[What you are asked to do]
Pick out each line below containing "export".

[Exercise data]
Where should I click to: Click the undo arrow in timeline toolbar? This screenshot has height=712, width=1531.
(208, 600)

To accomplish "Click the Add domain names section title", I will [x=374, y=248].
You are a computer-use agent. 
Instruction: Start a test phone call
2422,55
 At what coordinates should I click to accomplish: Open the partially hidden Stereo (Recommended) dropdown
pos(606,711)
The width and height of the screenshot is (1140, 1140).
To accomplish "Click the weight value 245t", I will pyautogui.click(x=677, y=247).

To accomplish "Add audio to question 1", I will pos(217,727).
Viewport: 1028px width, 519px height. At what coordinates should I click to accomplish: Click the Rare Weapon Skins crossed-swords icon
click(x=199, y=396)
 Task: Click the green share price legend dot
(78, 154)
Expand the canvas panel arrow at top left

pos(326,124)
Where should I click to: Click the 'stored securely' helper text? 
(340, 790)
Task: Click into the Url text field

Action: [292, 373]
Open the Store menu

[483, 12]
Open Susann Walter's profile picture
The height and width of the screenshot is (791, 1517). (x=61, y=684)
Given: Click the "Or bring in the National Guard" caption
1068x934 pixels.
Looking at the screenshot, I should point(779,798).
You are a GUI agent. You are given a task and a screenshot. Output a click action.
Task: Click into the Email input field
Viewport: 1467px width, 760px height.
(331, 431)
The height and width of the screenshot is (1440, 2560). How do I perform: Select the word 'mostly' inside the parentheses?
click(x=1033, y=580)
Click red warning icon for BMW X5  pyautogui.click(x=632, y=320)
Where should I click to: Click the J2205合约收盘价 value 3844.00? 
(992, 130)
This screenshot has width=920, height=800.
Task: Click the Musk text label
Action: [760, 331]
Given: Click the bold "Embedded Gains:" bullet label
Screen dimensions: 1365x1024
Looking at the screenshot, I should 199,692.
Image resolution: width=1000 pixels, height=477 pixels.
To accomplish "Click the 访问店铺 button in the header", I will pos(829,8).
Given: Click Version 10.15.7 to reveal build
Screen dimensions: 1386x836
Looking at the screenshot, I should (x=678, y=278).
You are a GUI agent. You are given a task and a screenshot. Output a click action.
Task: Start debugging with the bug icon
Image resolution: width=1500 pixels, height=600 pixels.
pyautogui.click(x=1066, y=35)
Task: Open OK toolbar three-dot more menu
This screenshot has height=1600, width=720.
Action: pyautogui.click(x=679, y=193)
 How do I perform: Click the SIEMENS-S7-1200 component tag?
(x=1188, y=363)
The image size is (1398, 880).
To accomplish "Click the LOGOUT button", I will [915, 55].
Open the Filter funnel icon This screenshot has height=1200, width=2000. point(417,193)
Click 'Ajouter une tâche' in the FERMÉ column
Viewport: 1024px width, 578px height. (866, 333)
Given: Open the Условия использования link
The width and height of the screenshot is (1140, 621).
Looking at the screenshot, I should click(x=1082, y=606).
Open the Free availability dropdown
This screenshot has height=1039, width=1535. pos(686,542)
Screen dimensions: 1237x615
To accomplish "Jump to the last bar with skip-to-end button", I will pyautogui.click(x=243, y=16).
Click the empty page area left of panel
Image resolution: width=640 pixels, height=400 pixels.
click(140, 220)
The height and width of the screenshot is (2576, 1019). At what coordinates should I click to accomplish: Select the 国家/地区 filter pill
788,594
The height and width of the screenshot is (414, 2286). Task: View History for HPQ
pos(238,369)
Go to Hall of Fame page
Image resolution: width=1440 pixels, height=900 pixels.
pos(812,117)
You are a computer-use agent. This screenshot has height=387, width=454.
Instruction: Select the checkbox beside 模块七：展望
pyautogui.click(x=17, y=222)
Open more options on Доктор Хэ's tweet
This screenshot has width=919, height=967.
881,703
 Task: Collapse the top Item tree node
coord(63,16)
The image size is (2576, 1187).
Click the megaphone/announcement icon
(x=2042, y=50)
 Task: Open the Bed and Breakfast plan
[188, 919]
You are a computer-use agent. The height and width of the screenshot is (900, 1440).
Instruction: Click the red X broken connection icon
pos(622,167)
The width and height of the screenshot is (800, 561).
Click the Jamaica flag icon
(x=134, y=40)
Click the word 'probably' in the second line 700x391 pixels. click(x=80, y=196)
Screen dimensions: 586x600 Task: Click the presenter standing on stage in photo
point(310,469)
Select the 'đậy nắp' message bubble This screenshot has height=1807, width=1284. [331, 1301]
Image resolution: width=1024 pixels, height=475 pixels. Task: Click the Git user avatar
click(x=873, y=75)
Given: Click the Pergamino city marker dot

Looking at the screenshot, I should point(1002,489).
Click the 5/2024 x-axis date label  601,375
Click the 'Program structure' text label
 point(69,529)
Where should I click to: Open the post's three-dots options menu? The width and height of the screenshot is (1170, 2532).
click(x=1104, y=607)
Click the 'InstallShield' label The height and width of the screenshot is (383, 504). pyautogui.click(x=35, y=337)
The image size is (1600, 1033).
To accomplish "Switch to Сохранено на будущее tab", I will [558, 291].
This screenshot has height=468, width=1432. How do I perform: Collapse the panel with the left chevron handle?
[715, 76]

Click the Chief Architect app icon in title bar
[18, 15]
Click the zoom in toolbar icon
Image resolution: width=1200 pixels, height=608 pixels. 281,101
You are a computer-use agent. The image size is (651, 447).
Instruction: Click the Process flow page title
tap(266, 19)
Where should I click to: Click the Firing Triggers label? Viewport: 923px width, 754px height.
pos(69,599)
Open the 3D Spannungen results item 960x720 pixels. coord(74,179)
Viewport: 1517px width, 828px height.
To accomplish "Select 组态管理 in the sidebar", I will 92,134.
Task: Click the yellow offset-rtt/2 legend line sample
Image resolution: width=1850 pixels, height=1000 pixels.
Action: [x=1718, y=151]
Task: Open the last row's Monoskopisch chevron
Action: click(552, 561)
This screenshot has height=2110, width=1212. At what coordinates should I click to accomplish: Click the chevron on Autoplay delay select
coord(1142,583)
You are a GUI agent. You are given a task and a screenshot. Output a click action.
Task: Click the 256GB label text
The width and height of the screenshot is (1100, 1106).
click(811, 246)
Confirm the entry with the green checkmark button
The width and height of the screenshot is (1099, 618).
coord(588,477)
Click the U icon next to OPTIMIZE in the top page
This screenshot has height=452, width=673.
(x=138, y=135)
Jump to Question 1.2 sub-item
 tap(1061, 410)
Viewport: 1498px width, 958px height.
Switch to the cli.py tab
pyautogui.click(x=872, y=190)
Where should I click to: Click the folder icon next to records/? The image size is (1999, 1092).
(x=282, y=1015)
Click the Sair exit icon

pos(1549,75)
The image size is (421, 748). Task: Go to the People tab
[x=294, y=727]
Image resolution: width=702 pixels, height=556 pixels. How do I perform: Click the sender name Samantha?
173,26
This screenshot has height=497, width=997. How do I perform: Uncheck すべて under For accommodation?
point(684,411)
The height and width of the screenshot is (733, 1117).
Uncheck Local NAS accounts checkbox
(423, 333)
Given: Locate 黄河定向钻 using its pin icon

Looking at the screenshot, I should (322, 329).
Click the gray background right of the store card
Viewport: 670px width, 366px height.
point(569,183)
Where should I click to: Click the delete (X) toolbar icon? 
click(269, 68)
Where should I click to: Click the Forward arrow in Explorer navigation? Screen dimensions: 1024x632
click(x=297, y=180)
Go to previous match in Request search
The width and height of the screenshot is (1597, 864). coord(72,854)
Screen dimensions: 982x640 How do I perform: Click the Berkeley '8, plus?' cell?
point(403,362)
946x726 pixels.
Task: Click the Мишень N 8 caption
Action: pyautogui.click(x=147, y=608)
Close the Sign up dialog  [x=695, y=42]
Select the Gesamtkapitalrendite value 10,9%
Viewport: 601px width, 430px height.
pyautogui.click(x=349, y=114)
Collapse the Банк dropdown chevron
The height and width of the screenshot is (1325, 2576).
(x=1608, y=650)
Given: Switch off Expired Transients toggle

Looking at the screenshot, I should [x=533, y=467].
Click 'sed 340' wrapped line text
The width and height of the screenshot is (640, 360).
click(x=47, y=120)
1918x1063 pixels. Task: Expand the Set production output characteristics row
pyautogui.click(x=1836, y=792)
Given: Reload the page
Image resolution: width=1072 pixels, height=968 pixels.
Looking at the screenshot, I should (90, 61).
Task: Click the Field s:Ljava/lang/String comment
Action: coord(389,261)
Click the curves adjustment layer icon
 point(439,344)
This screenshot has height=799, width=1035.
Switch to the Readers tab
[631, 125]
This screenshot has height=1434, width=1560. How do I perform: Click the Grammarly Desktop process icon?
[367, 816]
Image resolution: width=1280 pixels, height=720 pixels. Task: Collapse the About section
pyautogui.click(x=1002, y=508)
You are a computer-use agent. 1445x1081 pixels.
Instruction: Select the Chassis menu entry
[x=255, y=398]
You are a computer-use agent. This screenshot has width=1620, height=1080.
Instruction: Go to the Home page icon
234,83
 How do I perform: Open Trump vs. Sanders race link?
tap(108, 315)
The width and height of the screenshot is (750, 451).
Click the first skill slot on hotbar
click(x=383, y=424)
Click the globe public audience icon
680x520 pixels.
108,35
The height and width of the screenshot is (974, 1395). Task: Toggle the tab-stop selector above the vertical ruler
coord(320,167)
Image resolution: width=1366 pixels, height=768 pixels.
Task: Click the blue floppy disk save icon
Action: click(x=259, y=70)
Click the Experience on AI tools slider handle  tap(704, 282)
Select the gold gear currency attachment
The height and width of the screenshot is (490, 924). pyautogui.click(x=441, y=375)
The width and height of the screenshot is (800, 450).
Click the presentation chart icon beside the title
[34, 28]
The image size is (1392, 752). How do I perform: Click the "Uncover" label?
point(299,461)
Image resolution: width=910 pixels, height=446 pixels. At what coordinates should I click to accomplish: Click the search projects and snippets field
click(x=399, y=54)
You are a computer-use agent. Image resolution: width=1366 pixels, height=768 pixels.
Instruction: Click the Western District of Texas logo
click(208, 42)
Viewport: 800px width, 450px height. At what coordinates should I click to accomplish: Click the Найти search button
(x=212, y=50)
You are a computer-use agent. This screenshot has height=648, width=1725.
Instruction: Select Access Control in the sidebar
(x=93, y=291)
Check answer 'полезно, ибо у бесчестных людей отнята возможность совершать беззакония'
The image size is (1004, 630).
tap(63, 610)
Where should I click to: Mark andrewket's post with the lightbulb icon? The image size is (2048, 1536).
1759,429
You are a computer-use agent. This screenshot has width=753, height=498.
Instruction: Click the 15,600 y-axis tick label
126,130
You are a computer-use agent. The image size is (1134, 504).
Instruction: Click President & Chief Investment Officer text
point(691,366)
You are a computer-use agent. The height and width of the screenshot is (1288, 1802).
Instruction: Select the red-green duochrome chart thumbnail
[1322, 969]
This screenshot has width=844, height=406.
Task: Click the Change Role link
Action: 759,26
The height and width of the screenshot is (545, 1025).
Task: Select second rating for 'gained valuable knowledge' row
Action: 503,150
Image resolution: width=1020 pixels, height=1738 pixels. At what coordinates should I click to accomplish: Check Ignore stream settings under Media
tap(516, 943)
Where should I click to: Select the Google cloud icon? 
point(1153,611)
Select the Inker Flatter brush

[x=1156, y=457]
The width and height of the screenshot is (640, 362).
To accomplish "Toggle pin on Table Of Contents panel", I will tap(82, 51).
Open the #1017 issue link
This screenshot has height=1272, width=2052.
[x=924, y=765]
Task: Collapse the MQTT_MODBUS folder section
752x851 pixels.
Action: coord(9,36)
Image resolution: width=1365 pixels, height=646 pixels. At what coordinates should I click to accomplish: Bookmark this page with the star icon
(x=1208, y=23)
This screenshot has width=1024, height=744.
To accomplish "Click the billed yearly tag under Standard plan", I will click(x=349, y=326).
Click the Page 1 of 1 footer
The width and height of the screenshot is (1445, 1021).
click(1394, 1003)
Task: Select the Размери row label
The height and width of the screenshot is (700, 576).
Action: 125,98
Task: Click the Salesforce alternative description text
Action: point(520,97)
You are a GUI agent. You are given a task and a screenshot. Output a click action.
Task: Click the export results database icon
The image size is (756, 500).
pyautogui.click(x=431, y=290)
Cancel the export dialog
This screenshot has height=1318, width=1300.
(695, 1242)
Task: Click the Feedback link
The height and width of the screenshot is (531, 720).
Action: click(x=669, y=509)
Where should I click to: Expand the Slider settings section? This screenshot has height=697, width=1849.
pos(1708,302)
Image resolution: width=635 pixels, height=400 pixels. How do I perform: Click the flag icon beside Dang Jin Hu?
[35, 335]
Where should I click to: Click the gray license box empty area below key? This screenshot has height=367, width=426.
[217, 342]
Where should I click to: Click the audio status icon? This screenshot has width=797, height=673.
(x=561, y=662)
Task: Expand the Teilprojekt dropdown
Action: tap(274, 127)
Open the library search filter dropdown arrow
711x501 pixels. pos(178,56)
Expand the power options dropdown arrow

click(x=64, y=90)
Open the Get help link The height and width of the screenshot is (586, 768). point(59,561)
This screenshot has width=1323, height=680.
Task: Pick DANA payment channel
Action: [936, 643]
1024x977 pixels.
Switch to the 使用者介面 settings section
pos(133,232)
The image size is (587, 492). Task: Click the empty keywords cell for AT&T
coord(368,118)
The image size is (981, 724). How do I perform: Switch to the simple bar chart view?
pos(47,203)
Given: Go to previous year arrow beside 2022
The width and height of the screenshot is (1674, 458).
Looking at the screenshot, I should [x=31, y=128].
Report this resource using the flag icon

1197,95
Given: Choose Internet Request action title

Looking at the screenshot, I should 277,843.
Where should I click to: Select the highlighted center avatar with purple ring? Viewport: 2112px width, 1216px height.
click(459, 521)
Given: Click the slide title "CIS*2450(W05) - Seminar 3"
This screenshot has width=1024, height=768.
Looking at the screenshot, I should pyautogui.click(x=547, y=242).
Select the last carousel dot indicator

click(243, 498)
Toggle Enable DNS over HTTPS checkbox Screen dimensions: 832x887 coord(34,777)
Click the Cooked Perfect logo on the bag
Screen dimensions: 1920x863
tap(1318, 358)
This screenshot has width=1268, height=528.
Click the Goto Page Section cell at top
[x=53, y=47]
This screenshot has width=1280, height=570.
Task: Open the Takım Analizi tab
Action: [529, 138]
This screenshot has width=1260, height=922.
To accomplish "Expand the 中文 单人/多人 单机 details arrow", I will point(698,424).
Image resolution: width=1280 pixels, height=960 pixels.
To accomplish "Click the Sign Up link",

[Your response]
Task: Click the export results database icon
Cancel the export dialog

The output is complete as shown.